【Tensorflow】深度学习实战06——Tensorflow实现ResNet

前言

ResNet（Residual Neural Network）由前微软研究院的 Kaiming He 等4名华人提出（有兴趣的可以点击这里，查看论文原文），通过使用 Residual Blocks 成功训练152层深的神经网络，在 ILSVRC 2015 比赛中获得了冠军，取得 3.57% 的 top-5 错误率，同时参数量却比 VGGNet 低，效果非常突出。ResNet 的结构可以极快地加速超深神经网络的训练，模型的准确率也有非常大的提升。上一篇博文讲解了 Inception，而 Inception V4 则是将 Inception Module 和 ResNet 相结合。可以看到 ResNet 是一个推广性非常好的网络结构，甚至可以直接应用到 Inception Net 中。

网络原理

在ResNet提出之前，瑞士的Schmidhuber教授提出了Highway Network，原理与ResNet相似。Highway Network的目标就是为了解决极深的神经网络难以训练的问题，因为，通常看来神经网络越深其性能越好，但是网络越深其训练难度也就越大。Highway Network相当于修改了每一层的激活函数，此前的激活函数只是对输入做一个线性变换 $y=H(x,W_{H})$ ，Highway Network则允许保留一定比例的原始输入x，即 $y=H(x,W_{H})*T(x,W_{T})+x*C(x,W_{C})$ 。其中T为变换稀疏，C为保留系数。这样有一定比例的前一层信息不经过矩阵变换和非线性变换，直接传输到下一层，仿佛一层高速公路，因此命名为Highway Network。几百乃至上千层的Highway Network可以直接使用梯度下降算法训练，并且可以配合多种非线性激活函数，使得学习极深的神经网络也变得可行。Highway Network在理论上是可以训练任意深度的网络的，而传统的神经网络结构则对深度十分敏感。
ResNet与Highway Network相似，也是允许前面的信息直接传递都后面的层中。
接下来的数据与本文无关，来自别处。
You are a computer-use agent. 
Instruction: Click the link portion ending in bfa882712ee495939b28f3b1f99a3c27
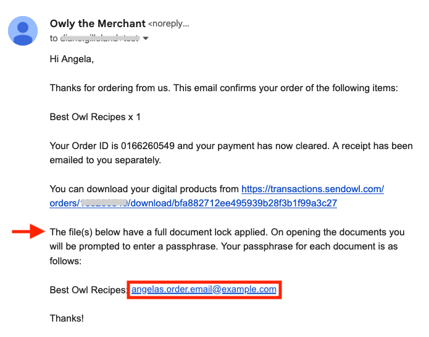click(193, 203)
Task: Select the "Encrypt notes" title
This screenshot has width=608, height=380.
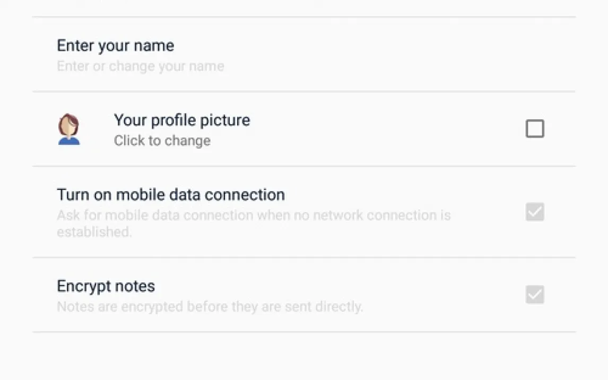Action: click(106, 286)
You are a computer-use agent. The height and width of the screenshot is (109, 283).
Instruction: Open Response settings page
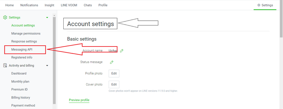point(24,41)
而ResNet最初的灵感来自于这个问题：随着网络不断地加深，会出现一个Degradation的问题，即准确率会上升然后达到饱和，继续持续增加网络深度会导致准确率下降。如下图所示；

试想，当一个网络已经达到了饱和的准确率，那么再在后面加上几个 $y=x$ 的全等映射层起码不会增加错误。这里提到的全等映射的思想就是ResNet的灵感来源。假设某段网络的输入是 $x$ ，期望输出是 $H(x)$ ，如果直接把输入作为输出的初始结果，那么此时网络中训练的就是两者之差 $F(x)=H(x)-x$ 。也就是说残差学习网络学习的不再是一个完整的输出，而是输出对输入做差值 $F(x)$ 。下图是VGG-19、直连的34层网络、ResNet的34层结构的对比。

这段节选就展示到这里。